X v. Italy, No. 42247/23, ECtHR (First Section), 9 October 2025

The decision of the European Court of Human Rights in the case of X v. Italy of October 9, 2025, concerns the alleged violation of Article 8 of the ECHR because of the rectification of the birth certificate five years after the birth of a child born through medically assisted procreation abroad, insofar as it also recognizes the intended mother as the mother. The Court ruled out a violation of Article 8 of the ECHR on the grounds that the same level of protection can be achieved by measures other than the transcription of the foreign birth certificate in the civil registry, as identified by constitutional, legitimacy, and merit case law. In particular, the intended mother should have applied for adoption in the specific cases referred to in Article 44(d) of Law 184/1983 (Adoption Law) and, in the case in question, she did not do so. Therefore, the correction requested by the public prosecutor pursuant to Article 95 of Presidential Decree 396/2000 is not such as to cause harm to the rights of the child, who is in a situation of legal instability.
To reach this conclusion, the European Court of Human Rights uses several arguments.
First, the Court recalls that respect for private life requires that every child be able to establish the details of their identity as a human being, including their parentage, as already stated in the Mennesson v. France case (No. 65192/11, §§ 46 and 96, ECHR 2014). For the purposes of applying the family life aspect, it is sufficient that the intended parents care for a child born through ART from birth, as biological parents would, and that the child and parents live together in a way that is indistinguishable from “family life” in its usual sense. However, Member States have, under Article 8 § 2 of the ECHR, a wide margin of appreciation, considering the relevant conflicting public and private interests at stake. Similarly, the legal recognition of a parent-child relationship between a minor and an adult without biological ties raises ethical questions. Therefore, the State's legal system must offer a legal solution that provides the child with the legal identification of persons responsible for raising him or her, providing for his or her needs, ensuring his or her well-being, living and developing in a stable environment and, among these rights, also the right to have his or her relationship of filiation with the intentional parent recognized, regardless of sexual orientation.
Nevertheless, the time factor must be considered from two points of view.
The first: this recognition was prevented in Italy until May 2025, because the Constitutional Court recently declared Article 8 of Law No. 40/2004 to be unlawful regarding the prohibition on the intended mother from recognizing as hers a child born in Italy by ART performed abroad.

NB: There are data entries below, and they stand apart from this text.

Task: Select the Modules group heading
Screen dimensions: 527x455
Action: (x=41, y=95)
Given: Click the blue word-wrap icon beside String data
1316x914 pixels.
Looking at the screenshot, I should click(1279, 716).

These recalls ruling no. 6872025.
Secondly, the Court must assess whether the impossibility that existed prior to the Constitutional Court's ruling constituted a failure by the defendant State to fulfil its positive obligation to guarantee the child's right under Article 8 of the ECHR.
To verify the existence of a breach, the Court analysed numerous precedents on the subject and even Advisory Opinion No. P16-2018-001. In these cases, it was stated that it cannot be ruled out that states, within their margin of appreciation, may refuse to recognize the bond between parent and child to private individuals. Nevertheless, it was also acknowledged that such refusal must be compensated for by the establishment of an effective mechanism, even if only de facto, capable of providing some legal recognition of the relationship and overcoming the condition of legal uncertainty.

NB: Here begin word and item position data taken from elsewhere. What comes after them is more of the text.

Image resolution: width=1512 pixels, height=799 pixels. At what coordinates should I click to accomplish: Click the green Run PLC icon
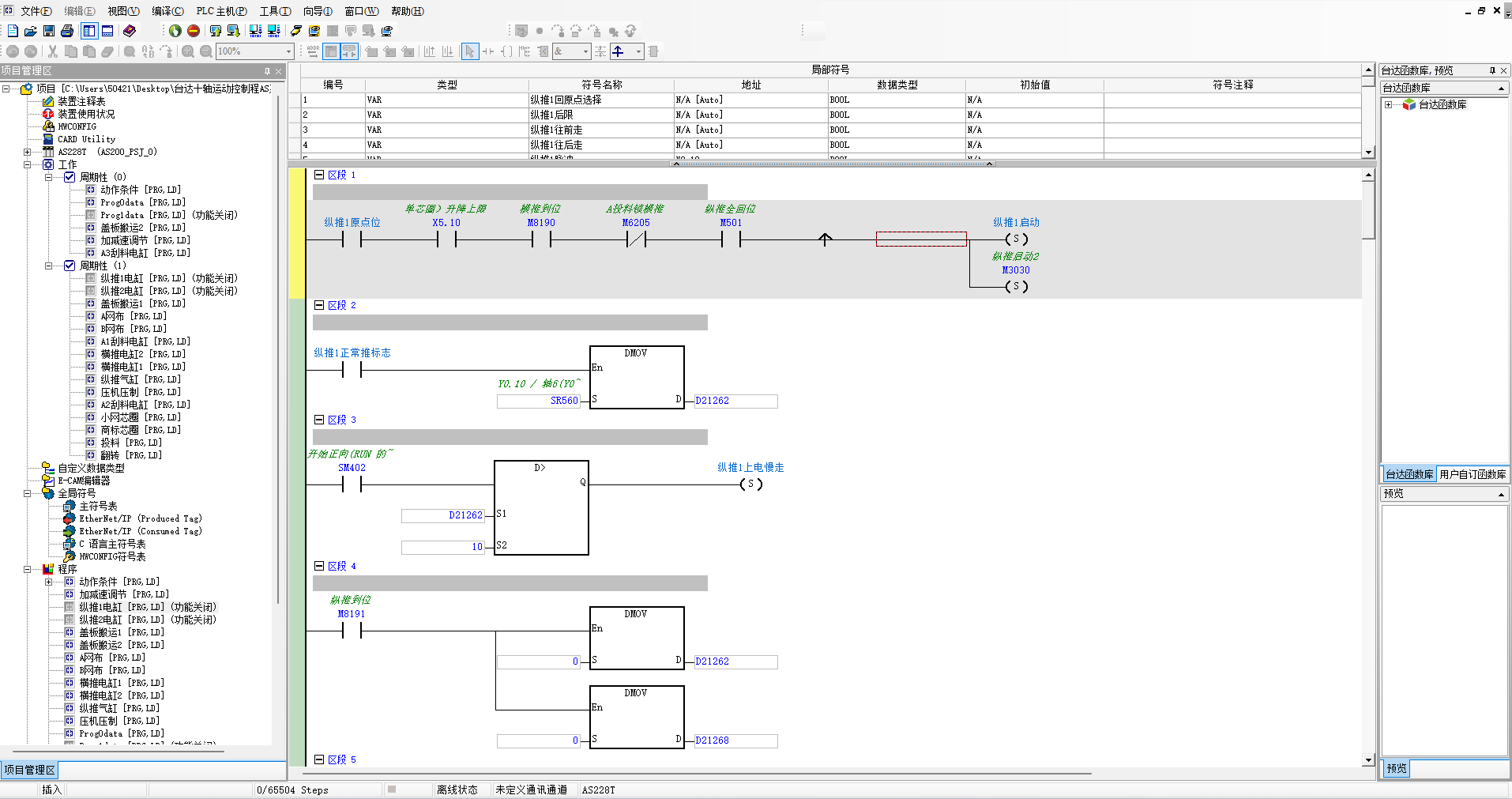click(175, 31)
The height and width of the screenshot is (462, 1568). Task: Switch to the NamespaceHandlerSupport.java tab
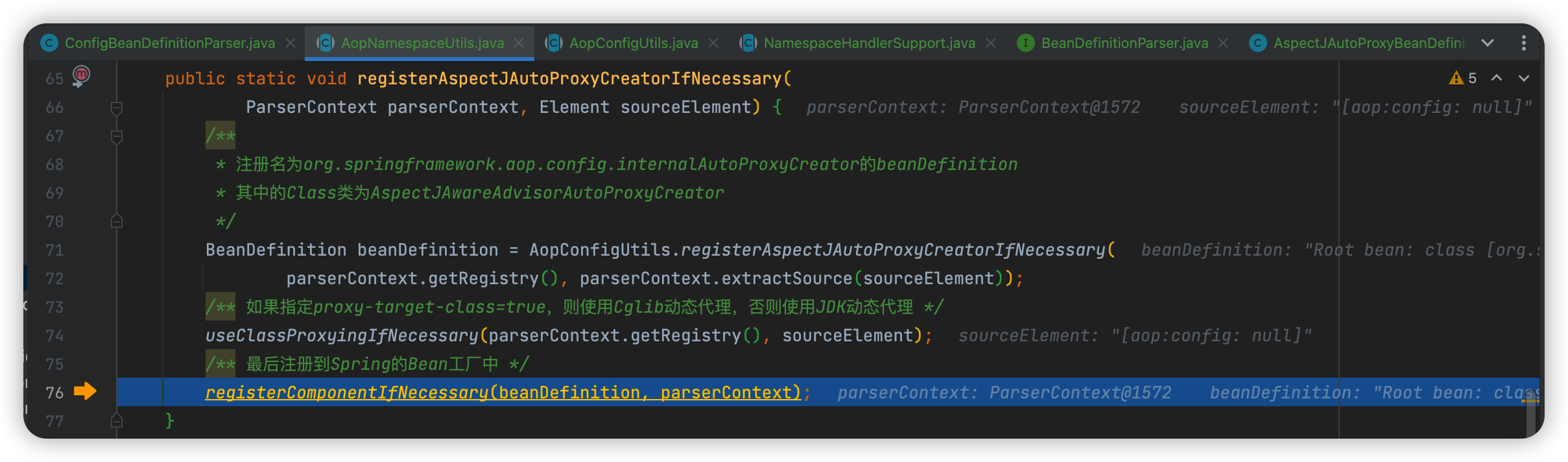pos(869,43)
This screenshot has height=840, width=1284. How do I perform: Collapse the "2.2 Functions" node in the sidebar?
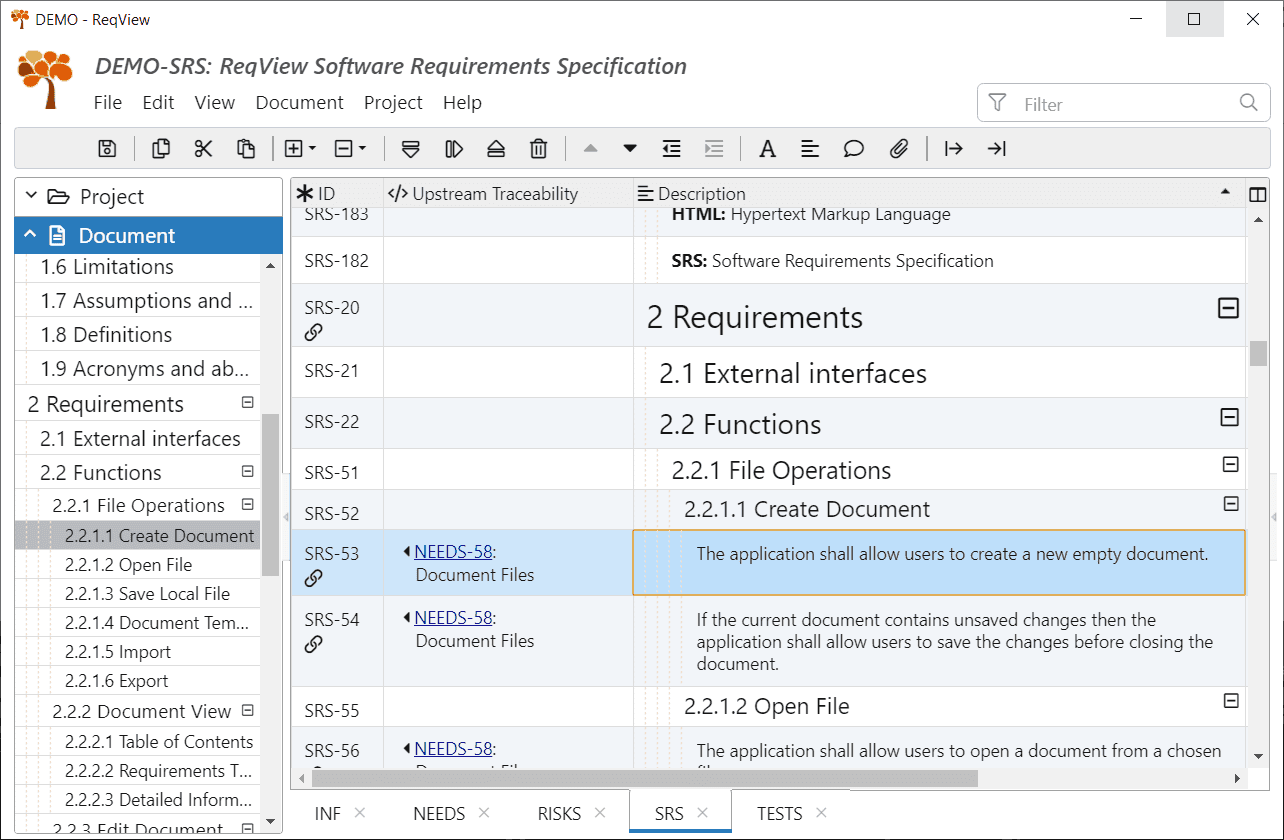(246, 471)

At least since 2014, Italian case law, first on the merits and then on legitimacy, has begun to admit the appeal of the intentional parent to adoption in particular cases. The Constitutional Court has progressively modified the rules governing this type of adoption by removing or modifying the provisions that resulted in less favourable treatment for children born through ART. Consequently, prior to ruling no. 68/2025, there was a mechanism in place to provide legal recognition of the bond between the intended mother and the child; therefore, there was no general and absolute impossibility in violation of Article 8 of the ECHR.
That being said, even with a correction to the birth certificate, the applicant's intended mother could have already requested adoption in special cases for the child and avoided the legal uncertainty. Although the Constitutional Court recently stated that mild adoption is not equivalent to a parent-child relationship established by means of a transcription, total equivalence is not required by Article 8 of the ECHR, especially in view of its interpretation by the Court in its previous rulings.

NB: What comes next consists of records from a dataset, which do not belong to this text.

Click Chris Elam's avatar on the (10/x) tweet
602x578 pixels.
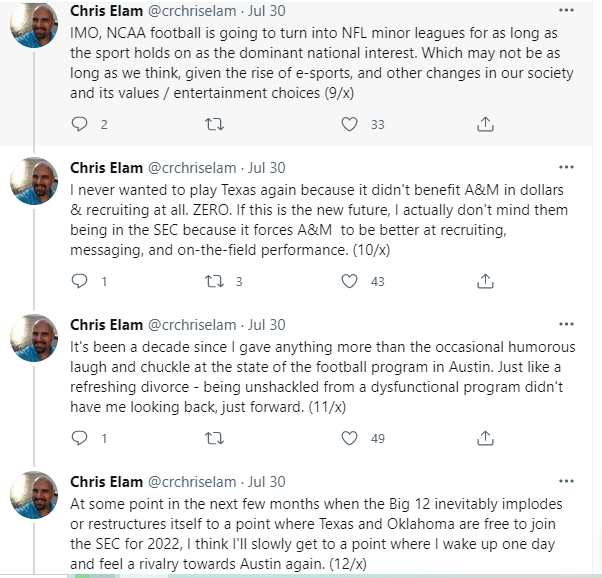pyautogui.click(x=34, y=187)
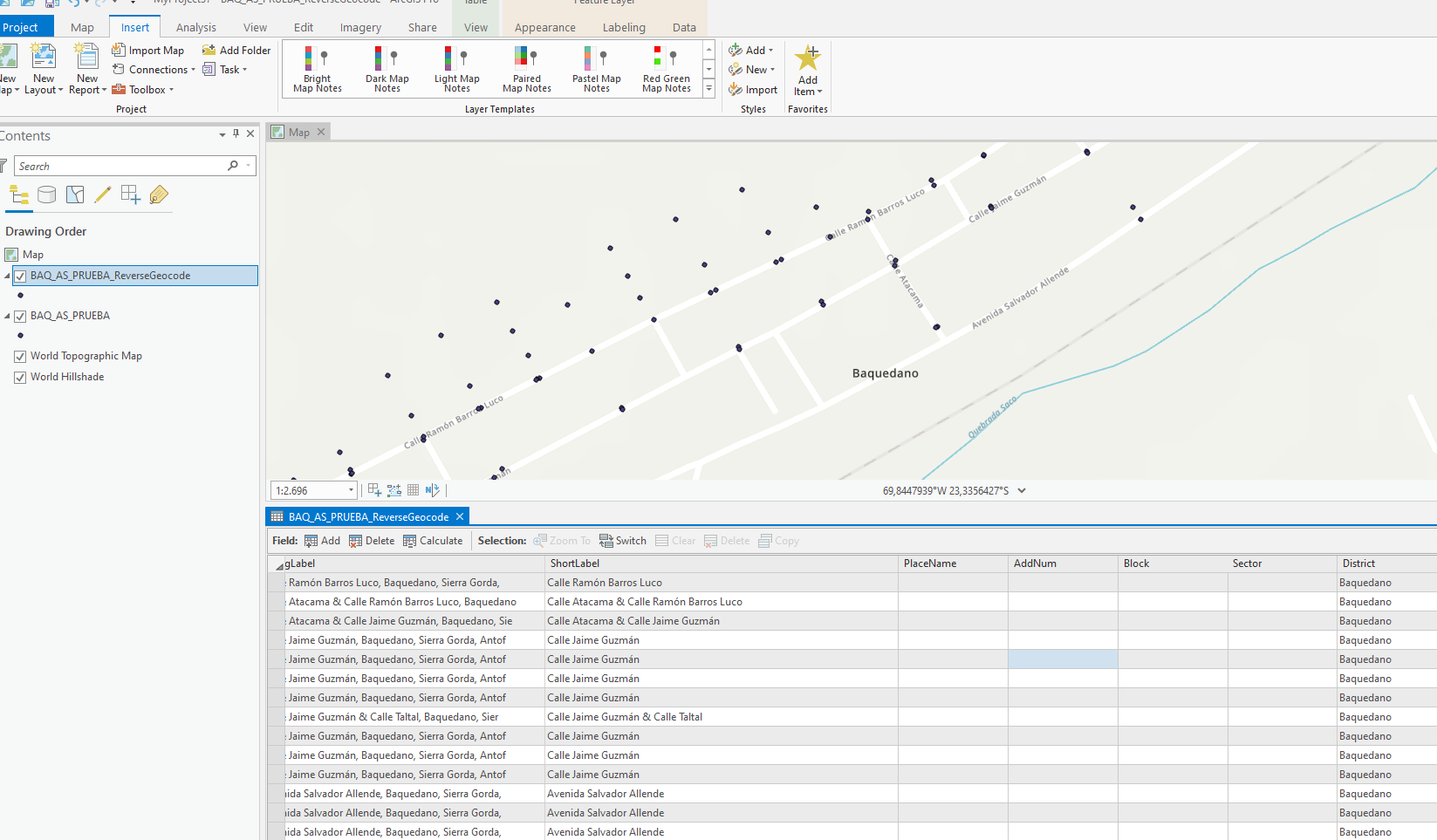
Task: Collapse the BAQ_AS_PRUEBA layer in Contents
Action: [x=7, y=316]
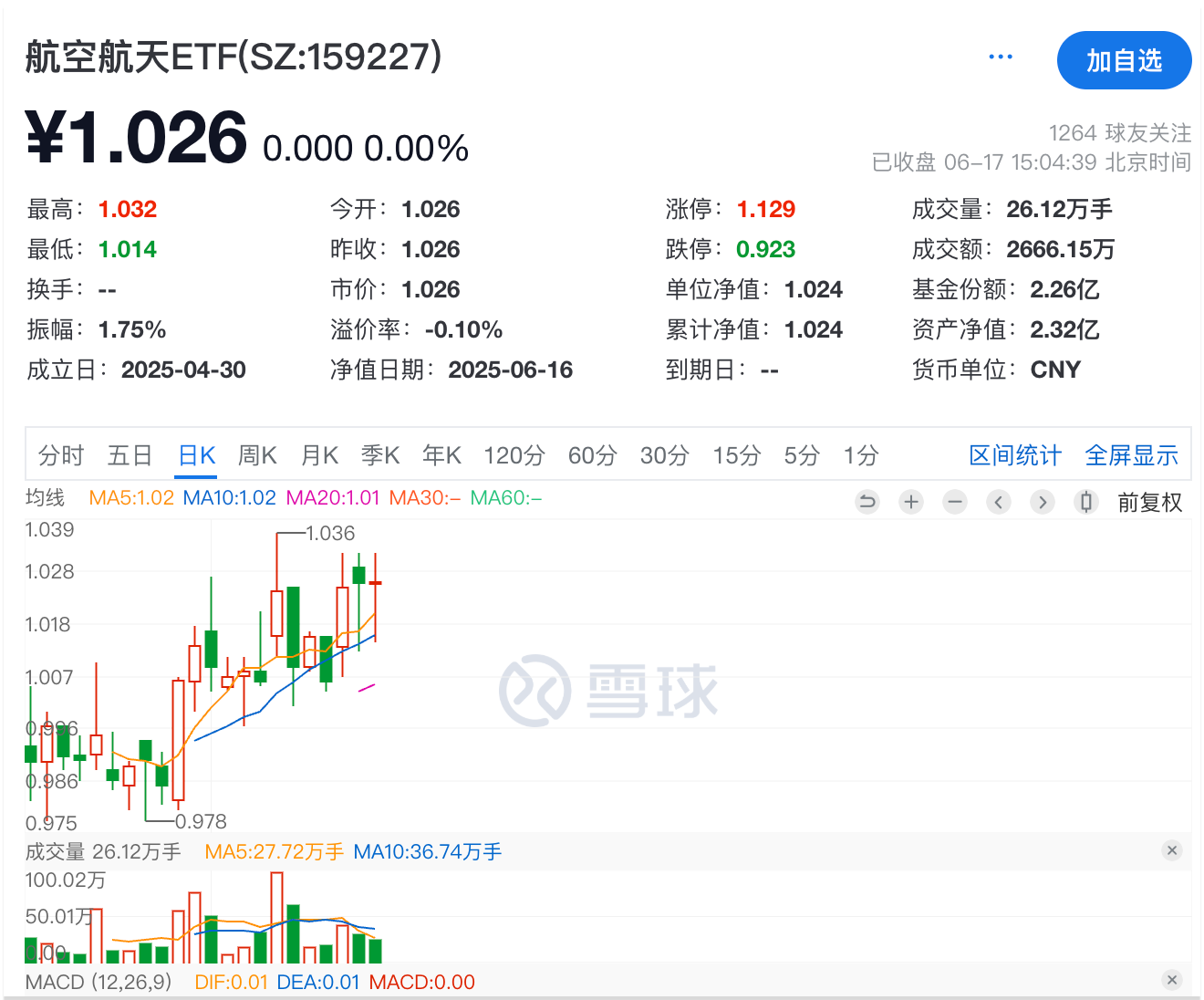Click the 加自选 button

pyautogui.click(x=1124, y=60)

The intended mother and the biological and legal mother decided, in the Court's view, not to apply for special adoption and contributed to prolonging the instability resulting from the rectification of the birth certificate.
Judge Adamska Gallant, however, expressed her dissenting opinion with a series of critical observations. The judge did not share the majority opinion: while it is true that the applicant could have initiated the adoption, the child is the direct subject of that procedure and cannot be held responsible for the procedural choices made by the parent. Indeed, the annulment of the appellant's birth certificate after more than five years raises serious concerns: it is the Italian State, through its own error, that has created a long period of uncertainty and legal instability for the child.